How would I fix this LR(2)
(I think) grammar section? I want to parse both type[]
and type
in this rule but I get a reduce conflict:
expression:
... other expressions
| expression LSQUARE expression RSQUARE
| expression KW_IS type
| expression KW_AS type
... other expressions
;
type
: fqtypename LSQUARE RSQUARE
| live_types LSQUARE RSQUARE
| fqtypename
| live_types
;
fqtypename
: identifier
| fqtypename DOT identifier
;
live_types
: KW_INT | KW_DOUBLE | KW_BOOL | KW_STRING
;
The error I get is:
State 113
56 type: fqtypename • LSQUARE RSQUARE
58 | fqtypename •
63 fqtypename: fqtypename • DOT identifier
LSQUARE shift, and go to state 123
DOT shift, and go to state 21
LSQUARE [reduce using rule 58 (type)]
DOT [reduce using rule 58 (type)]
$default reduce using rule 58 (type)
State 114
57 type: live_types • LSQUARE RSQUARE
59 | live_types •
LSQUARE shift, and go to state 124
LSQUARE [reduce using rule 59 (type)]
$default reduce using rule 59 (type)
I tried to recreate it as minimal reproducible example:
%require "3.0"
%defines
%define api.pure full
%define parse.trace
%token LSQUARE '['
%token RSQUARE ']'
%token DOT '.'
%token IS "is"
%%
example
:expression
;
expression
: expression LSQUARE expression RSQUARE
| expression IS type
| identifier
;
type
: fqtypename LSQUARE RSQUARE
| fqtypename
;
fqtypename
: identifier
| fqtypename DOT identifier
;
identifier:
"blah"
;
%%
With error:
State 10
5 type: fqtypename • LSQUARE RSQUARE
6 | fqtypename •
8 fqtypename: fqtypename • DOT identifier
LSQUARE shift, and go to state 13
DOT shift, and go to state 14
LSQUARE [reduce using rule 6 (type)]
$default reduce using rule 6 (type)
You're right, that's an LR(2) grammar. After the parser reads expression IS identifier
, with [
as the lookahead token, it needs to see what comes after the [
to know whether to immediately reduce identifier
to a type
, or to include []
in the type
.
Although it's always possible to transform an LALR(2) grammar into an equivalent LALR(1) grammar, the algorithm produces enormous grammars. (It can recreate the original parse tree, though.) Sometimes it's possible to come up with a more streamlined solution for specific grammars, but I don't see an obvious one in this case.
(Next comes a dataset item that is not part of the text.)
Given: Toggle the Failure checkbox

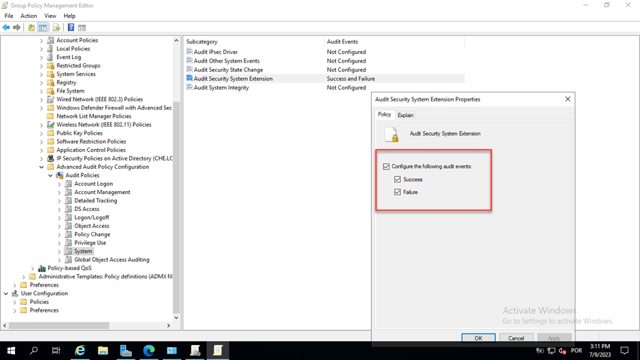Looking at the screenshot, I should coord(398,193).
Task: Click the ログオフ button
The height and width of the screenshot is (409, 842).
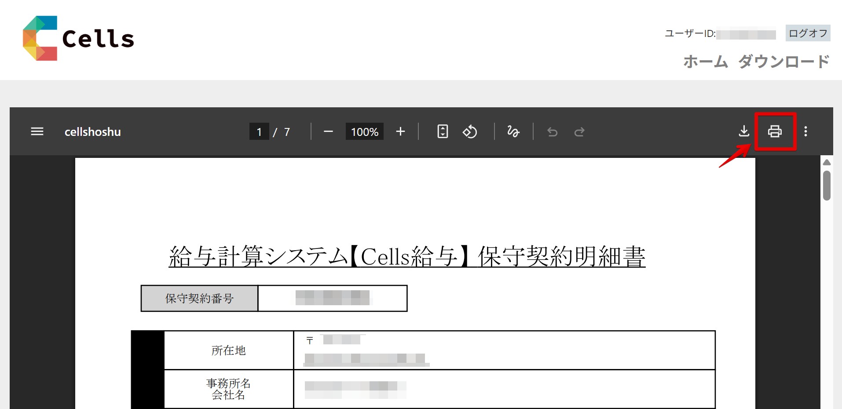Action: (808, 33)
A common solution is to put the deferral logic into the lexical analyser. For example, on finding a [
, the lexical analyser could read the next (non-whitespace token); if that token is a ]
, then it can return a fabricated LRSQUARE
("[]"
) token; otherwise, it holds onto the new lookahead token for the next call and immediately returns LSQUARE
. That's basically the way Bison itself handles the LR(2) aspect of optional semicolons. (If you use a push parser, this is slightly easier to implement since a single lexical analyser action can send two tokens, one at a time.)
Another solution is to use a GLR parser, which allows arbitrary lookahead by exploring multiple possibilities in parallel, when necessary. In the LR(2) case, the additional overhead is minimal, but it still exists.